**Records for this task:**
▼▼▼

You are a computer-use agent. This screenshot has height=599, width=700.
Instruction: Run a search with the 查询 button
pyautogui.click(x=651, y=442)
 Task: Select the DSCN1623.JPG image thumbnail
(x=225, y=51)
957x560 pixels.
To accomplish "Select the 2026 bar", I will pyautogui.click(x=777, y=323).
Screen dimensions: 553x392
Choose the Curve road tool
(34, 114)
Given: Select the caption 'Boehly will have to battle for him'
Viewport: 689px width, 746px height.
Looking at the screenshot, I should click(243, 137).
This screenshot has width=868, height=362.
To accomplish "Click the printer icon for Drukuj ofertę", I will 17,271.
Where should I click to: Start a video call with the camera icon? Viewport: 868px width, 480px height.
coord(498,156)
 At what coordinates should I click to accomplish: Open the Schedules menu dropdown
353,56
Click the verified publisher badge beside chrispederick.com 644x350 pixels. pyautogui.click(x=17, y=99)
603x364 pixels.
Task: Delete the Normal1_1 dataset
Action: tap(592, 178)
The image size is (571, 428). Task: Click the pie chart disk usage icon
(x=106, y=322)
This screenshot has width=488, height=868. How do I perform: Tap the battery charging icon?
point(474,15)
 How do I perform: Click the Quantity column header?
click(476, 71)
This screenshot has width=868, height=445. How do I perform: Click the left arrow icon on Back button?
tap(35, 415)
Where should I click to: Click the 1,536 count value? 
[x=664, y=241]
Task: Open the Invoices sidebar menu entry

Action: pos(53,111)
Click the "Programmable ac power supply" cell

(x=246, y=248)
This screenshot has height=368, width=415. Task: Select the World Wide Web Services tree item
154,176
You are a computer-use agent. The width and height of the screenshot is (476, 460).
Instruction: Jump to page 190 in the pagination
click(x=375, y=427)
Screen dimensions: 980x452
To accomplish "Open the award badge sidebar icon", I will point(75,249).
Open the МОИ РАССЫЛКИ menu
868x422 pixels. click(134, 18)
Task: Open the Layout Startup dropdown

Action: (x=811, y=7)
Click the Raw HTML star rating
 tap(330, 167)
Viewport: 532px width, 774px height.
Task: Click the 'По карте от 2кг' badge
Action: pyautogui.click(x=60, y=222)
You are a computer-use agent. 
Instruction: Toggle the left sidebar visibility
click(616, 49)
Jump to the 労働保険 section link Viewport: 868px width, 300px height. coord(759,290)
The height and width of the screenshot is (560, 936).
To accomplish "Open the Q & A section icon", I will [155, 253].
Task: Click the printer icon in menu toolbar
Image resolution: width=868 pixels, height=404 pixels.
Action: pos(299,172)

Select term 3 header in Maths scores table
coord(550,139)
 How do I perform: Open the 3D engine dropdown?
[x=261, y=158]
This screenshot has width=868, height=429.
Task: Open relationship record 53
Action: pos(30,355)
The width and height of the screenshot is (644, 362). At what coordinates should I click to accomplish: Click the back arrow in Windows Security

▲▲▲

**Exercise details:** Every entry needs to be copied again exactly.

**Solution to the problem:**
You are a computer-use agent. This screenshot has height=599, width=700.
Instruction: Run a search with the 查询 button
pyautogui.click(x=651, y=442)
 Task: Select the DSCN1623.JPG image thumbnail
(x=225, y=51)
957x560 pixels.
To accomplish "Select the 2026 bar", I will pyautogui.click(x=777, y=323).
Screen dimensions: 553x392
Choose the Curve road tool
(34, 114)
Given: Select the caption 'Boehly will have to battle for him'
Viewport: 689px width, 746px height.
Looking at the screenshot, I should click(243, 137).
This screenshot has width=868, height=362.
To accomplish "Click the printer icon for Drukuj ofertę", I will 17,271.
Where should I click to: Start a video call with the camera icon? Viewport: 868px width, 480px height.
coord(498,156)
 At what coordinates should I click to accomplish: Open the Schedules menu dropdown
353,56
Click the verified publisher badge beside chrispederick.com 644x350 pixels. pyautogui.click(x=17, y=99)
603x364 pixels.
Task: Delete the Normal1_1 dataset
Action: tap(592, 178)
The image size is (571, 428). Task: Click the pie chart disk usage icon
(x=106, y=322)
This screenshot has width=488, height=868. How do I perform: Tap the battery charging icon?
point(474,15)
 How do I perform: Click the Quantity column header?
click(476, 71)
This screenshot has width=868, height=445. How do I perform: Click the left arrow icon on Back button?
tap(35, 415)
Where should I click to: Click the 1,536 count value? 
[x=664, y=241]
Task: Open the Invoices sidebar menu entry

Action: pos(53,111)
Click the "Programmable ac power supply" cell

(x=246, y=248)
This screenshot has height=368, width=415. Task: Select the World Wide Web Services tree item
154,176
You are a computer-use agent. The width and height of the screenshot is (476, 460).
Instruction: Jump to page 190 in the pagination
click(x=375, y=427)
Screen dimensions: 980x452
To accomplish "Open the award badge sidebar icon", I will point(75,249).
Open the МОИ РАССЫЛКИ menu
868x422 pixels. click(134, 18)
Task: Open the Layout Startup dropdown

Action: (x=811, y=7)
Click the Raw HTML star rating
 tap(330, 167)
Viewport: 532px width, 774px height.
Task: Click the 'По карте от 2кг' badge
Action: pyautogui.click(x=60, y=222)
You are a computer-use agent. 
Instruction: Toggle the left sidebar visibility
click(616, 49)
Jump to the 労働保険 section link Viewport: 868px width, 300px height. coord(759,290)
The height and width of the screenshot is (560, 936).
To accomplish "Open the Q & A section icon", I will [155, 253].
Task: Click the printer icon in menu toolbar
Image resolution: width=868 pixels, height=404 pixels.
Action: pos(299,172)

Select term 3 header in Maths scores table
coord(550,139)
 How do I perform: Open the 3D engine dropdown?
[x=261, y=158]
This screenshot has width=868, height=429.
Task: Open relationship record 53
Action: pos(30,355)
The width and height of the screenshot is (644, 362). At what coordinates should I click to accomplish: Click the back arrow in Windows Security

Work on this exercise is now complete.